**What you should do:** Quote the lines below word for word, from the line with "Click scroll down" to the line with "pyautogui.click(x=194, y=80)", including both of those lines.

◇ ◇ ◇ ◇ ◇ ◇ ◇

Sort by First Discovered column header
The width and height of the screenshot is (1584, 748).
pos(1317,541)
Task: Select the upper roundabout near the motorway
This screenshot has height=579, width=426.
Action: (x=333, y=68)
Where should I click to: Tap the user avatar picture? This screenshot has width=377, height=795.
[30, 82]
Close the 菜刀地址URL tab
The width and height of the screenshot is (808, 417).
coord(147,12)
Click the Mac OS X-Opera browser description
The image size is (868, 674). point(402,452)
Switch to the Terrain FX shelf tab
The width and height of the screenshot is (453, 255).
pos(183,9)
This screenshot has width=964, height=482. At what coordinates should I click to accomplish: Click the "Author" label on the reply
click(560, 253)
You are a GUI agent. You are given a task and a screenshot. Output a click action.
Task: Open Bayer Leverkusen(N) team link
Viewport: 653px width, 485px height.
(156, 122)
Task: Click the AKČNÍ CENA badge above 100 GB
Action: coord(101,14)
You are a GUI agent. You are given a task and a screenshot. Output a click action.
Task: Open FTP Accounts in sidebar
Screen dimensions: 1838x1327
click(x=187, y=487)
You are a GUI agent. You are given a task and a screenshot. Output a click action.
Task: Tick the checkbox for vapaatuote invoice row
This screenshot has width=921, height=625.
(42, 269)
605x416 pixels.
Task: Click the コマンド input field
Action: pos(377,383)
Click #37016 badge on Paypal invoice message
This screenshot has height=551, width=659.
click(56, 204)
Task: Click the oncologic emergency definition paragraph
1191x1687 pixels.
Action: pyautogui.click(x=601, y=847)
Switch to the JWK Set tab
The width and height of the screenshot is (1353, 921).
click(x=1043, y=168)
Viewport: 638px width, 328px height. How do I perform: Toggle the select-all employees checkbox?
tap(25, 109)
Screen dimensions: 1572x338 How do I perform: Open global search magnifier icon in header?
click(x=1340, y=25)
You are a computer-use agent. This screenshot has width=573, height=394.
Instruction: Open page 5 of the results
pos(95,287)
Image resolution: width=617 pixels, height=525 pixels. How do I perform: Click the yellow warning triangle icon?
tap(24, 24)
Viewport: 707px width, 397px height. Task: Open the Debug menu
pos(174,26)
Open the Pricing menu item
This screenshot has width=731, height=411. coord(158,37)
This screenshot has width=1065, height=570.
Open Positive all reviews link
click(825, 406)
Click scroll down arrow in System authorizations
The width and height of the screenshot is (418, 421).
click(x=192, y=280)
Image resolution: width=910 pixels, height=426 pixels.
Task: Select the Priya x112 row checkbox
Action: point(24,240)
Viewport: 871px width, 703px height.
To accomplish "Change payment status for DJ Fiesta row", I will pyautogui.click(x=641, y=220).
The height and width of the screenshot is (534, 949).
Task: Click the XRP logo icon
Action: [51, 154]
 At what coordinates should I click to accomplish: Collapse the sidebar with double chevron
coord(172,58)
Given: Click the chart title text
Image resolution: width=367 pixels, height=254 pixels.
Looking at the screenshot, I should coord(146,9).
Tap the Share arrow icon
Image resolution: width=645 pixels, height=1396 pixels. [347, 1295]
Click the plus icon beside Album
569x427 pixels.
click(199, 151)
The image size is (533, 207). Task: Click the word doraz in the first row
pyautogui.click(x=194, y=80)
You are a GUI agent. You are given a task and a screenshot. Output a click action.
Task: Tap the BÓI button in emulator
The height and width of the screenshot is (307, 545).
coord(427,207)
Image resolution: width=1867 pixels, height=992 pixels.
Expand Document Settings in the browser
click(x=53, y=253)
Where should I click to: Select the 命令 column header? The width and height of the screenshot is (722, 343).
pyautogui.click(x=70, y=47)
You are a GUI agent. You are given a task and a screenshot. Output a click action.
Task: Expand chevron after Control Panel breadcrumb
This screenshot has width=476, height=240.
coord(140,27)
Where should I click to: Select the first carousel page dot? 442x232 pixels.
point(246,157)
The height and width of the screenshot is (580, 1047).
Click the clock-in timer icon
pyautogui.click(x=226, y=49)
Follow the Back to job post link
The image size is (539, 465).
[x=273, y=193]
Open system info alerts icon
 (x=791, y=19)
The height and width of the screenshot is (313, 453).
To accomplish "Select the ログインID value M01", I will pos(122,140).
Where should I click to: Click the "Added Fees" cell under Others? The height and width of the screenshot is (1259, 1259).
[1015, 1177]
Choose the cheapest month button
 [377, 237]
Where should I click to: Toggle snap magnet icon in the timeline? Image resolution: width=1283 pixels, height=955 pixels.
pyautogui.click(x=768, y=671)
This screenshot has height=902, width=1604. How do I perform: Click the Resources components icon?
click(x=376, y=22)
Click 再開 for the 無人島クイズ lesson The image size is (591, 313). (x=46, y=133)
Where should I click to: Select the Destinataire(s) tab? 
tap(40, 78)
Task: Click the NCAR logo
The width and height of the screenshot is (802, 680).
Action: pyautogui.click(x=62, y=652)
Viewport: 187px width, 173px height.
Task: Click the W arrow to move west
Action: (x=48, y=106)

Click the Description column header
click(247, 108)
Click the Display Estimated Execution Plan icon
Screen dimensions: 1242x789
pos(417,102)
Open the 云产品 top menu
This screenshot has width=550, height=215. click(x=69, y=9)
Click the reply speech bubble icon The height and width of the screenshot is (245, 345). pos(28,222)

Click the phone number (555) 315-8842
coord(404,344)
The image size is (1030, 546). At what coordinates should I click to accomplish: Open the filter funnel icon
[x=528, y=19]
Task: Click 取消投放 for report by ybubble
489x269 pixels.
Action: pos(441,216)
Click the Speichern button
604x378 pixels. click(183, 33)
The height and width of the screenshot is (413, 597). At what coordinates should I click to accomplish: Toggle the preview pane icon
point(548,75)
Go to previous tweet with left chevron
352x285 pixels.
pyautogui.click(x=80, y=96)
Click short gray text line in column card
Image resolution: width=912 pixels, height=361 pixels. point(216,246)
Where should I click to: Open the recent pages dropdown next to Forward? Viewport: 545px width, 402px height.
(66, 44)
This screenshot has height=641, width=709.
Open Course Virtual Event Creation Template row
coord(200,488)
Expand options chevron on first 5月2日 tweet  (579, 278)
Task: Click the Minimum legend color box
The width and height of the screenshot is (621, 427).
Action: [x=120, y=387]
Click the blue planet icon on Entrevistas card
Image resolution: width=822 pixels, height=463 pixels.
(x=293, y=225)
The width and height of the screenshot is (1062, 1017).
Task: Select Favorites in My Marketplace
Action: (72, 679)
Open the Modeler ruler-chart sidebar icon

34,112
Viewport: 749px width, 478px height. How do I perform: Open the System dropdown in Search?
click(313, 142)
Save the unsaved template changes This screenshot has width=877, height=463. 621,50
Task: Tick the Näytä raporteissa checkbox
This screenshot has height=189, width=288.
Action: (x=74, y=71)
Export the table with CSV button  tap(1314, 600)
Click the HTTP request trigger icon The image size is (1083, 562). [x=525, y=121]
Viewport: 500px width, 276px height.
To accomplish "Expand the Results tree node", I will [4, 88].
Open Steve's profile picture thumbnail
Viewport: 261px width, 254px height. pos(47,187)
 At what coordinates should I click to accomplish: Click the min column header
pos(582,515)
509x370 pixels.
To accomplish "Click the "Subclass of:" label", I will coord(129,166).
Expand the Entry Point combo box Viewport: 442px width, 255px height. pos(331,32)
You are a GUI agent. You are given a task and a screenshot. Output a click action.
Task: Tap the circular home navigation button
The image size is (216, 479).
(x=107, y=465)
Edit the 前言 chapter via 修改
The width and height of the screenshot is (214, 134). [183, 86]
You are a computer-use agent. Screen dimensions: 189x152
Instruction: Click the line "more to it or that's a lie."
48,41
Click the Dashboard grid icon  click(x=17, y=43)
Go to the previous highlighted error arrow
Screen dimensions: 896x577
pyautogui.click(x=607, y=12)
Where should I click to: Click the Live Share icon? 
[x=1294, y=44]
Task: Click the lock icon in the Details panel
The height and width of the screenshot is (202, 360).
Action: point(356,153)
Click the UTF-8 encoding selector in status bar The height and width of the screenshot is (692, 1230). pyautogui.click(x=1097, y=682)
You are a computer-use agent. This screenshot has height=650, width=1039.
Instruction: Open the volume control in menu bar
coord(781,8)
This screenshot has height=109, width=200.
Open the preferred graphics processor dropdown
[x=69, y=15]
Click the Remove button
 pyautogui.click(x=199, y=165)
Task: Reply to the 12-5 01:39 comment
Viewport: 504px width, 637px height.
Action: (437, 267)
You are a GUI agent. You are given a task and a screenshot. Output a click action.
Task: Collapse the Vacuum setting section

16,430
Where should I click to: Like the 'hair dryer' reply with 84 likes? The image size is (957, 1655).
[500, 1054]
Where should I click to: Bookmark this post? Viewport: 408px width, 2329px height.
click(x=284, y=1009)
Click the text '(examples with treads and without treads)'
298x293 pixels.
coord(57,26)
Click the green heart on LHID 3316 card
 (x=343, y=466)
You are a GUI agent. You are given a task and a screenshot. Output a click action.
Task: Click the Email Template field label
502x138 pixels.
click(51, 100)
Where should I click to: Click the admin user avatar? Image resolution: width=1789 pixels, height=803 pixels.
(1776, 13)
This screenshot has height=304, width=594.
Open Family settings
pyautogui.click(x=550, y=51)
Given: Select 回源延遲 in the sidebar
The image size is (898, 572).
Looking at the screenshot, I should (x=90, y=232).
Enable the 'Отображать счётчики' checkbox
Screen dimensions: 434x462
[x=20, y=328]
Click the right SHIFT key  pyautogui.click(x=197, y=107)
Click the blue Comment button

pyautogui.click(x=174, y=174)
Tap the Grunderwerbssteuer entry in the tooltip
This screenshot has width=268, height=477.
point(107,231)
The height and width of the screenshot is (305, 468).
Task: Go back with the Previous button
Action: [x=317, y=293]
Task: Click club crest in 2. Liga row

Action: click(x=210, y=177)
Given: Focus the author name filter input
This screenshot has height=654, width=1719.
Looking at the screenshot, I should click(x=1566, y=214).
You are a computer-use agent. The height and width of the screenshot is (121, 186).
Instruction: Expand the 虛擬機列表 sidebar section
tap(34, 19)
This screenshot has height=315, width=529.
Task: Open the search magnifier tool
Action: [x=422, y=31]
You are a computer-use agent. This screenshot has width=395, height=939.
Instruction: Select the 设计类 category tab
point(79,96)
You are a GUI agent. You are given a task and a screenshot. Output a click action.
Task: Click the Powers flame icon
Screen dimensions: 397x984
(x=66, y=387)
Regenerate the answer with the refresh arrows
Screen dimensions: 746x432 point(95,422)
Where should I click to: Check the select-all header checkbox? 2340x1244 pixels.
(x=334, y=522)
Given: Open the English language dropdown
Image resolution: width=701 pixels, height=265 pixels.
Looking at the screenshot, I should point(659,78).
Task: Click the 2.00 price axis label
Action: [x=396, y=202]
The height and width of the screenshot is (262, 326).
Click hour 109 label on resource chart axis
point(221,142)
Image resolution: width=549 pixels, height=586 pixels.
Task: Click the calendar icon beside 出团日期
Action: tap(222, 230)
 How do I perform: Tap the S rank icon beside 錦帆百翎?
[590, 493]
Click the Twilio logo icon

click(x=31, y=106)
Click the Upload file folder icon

◇ ◇ ◇ ◇ ◇ ◇ ◇

**Final result:**
Click scroll down arrow in System authorizations
The width and height of the screenshot is (418, 421).
click(x=192, y=280)
Image resolution: width=910 pixels, height=426 pixels.
Task: Select the Priya x112 row checkbox
Action: point(24,240)
Viewport: 871px width, 703px height.
To accomplish "Change payment status for DJ Fiesta row", I will pyautogui.click(x=641, y=220).
The height and width of the screenshot is (534, 949).
Task: Click the XRP logo icon
Action: [51, 154]
 At what coordinates should I click to accomplish: Collapse the sidebar with double chevron
coord(172,58)
Given: Click the chart title text
Image resolution: width=367 pixels, height=254 pixels.
Looking at the screenshot, I should coord(146,9).
Tap the Share arrow icon
Image resolution: width=645 pixels, height=1396 pixels. [347, 1295]
Click the plus icon beside Album
569x427 pixels.
click(199, 151)
The image size is (533, 207). Task: Click the word doraz in the first row
pyautogui.click(x=194, y=80)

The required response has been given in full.